- [Assignment]: If a line in the material below has the string "Task", copy it out.

- [Record extracts]:
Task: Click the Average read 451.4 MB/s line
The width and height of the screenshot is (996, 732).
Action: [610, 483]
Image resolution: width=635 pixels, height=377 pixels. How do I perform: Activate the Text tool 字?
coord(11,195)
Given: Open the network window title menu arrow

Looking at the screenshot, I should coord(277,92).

==

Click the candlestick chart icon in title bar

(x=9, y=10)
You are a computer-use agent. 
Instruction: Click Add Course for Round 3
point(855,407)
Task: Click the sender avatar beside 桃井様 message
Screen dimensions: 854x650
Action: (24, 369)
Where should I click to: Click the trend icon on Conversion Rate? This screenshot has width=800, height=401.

- [Result]:
Task: Click the Average read 451.4 MB/s line
Task: Click the sender avatar beside 桃井様 message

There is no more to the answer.